In the end, behavior trumps brain scans. If the prosecution has evidence that Tsarnaev was making controlled, considered and strategic choices, this will belie claims that his brain was too immature to allow better decisions.
Finally, the news media have widely reported that Dzhokhar Tsarnaev was a well-known campus marijuana dealer and smoked pot frequently. If this is true, his defense team might argue that his frequent use of cannabis led to impaired decision making.
Certainly, daily marijuana use by teenagers correlates with lowered academic performance, failure to graduate from high school and college, high rates of attempted suicide and high rates of other illicit drug use. Acute intoxication distorts perception, and impairs attention and judgment and a host of other neurologic functions. And withdrawal comes with its own symptoms – insomnia, irritability, inattention, anxiety and depression, to name only a few.
Recent studies have shown quantifiable brain changes in deep brain structures (nucleus accumbens, amygdala) for moderate users, with marijuana dependency associated with decreased IQ, increased impulsivity and impairments in working memory.
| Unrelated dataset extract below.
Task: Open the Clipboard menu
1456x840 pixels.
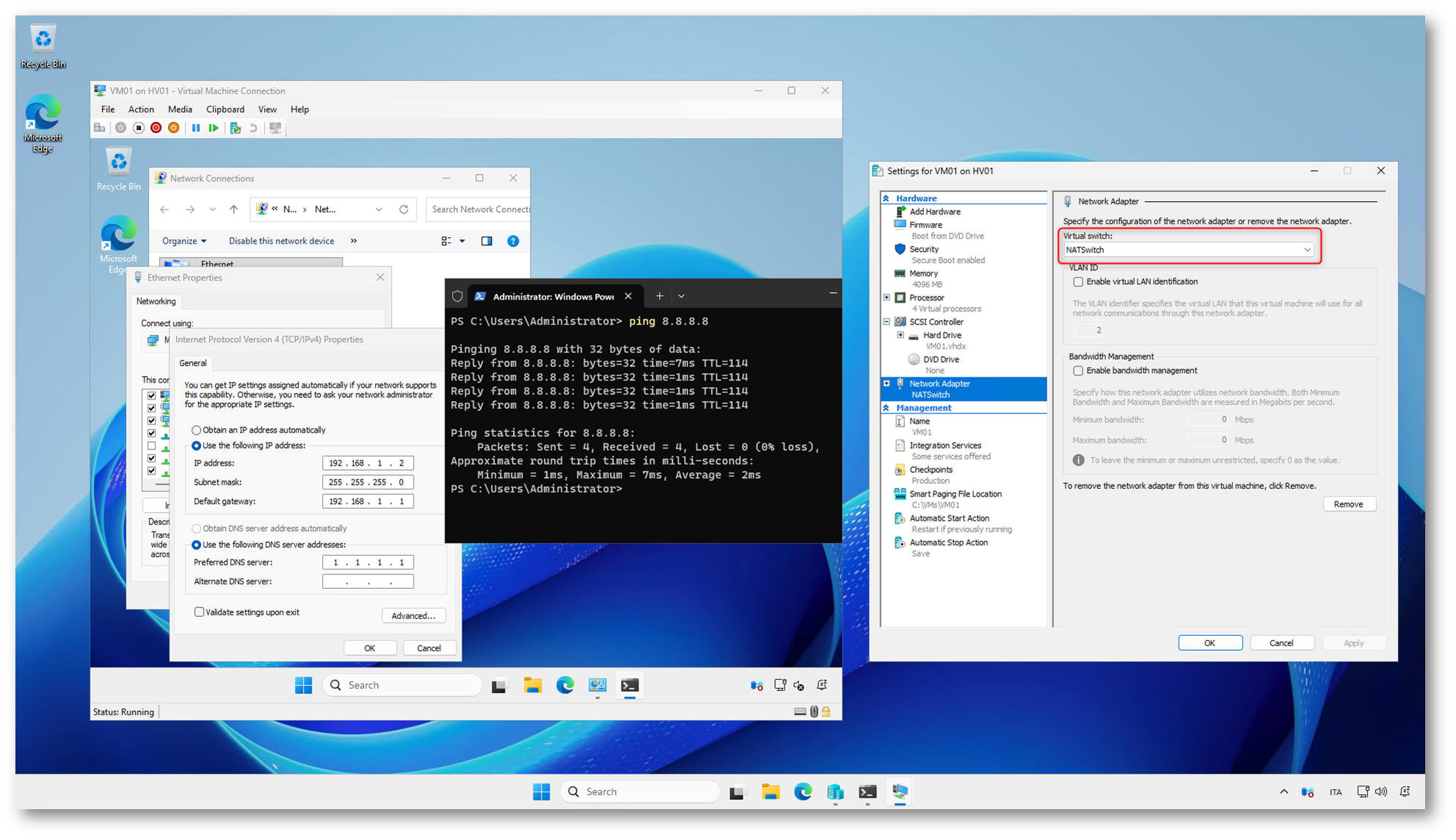Action: [225, 109]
Very important general findings, but less important in the individual case. For this to carry decisive weight, the defense team would have to make a precise link between these findings and this defendant.
Is there any evidence that the alleged bomber was intoxicated on Marathon Monday? In the throes of withdrawal? If he was, is there evidence that these symptoms were so severe that they compromised basic functions like the intention to act or the capacity to plan?
If not acutely intoxicated, what about a fixed deficit from years of drug use? If this were true, it would be present across almost all functional domains. Did he falter in every facet of his life? Certainly his school work was suffering, as the press has widely reported that he was flunking out of college. This, however, might simply be the usual consequence of skipping class and smoking weed instead of doing your homework.
To show a significant drug-related impairment, he would have to show impaired memory, disinhibition or lack of self-control in many avenues of his life — in his relationships and his daily activities. These deficits should show up on common neuropsychological tests. If evidence of deficits is absent on these tests or upon inquiry into multiple life domains (such as family, peers, school, community), then this absence would point to the conclusion that Tsarnaev was someone who was capable of refraining from participation in this tragic and violent act but simply chose to do wrong.
Forensic psychiatrist Judith G. Edersheim, JD, MD, is co-director of the Massachusetts General Hospital Center for Law, Brain & Behavior and is an assistant clinical professor in psychiatry at Harvard Medical School.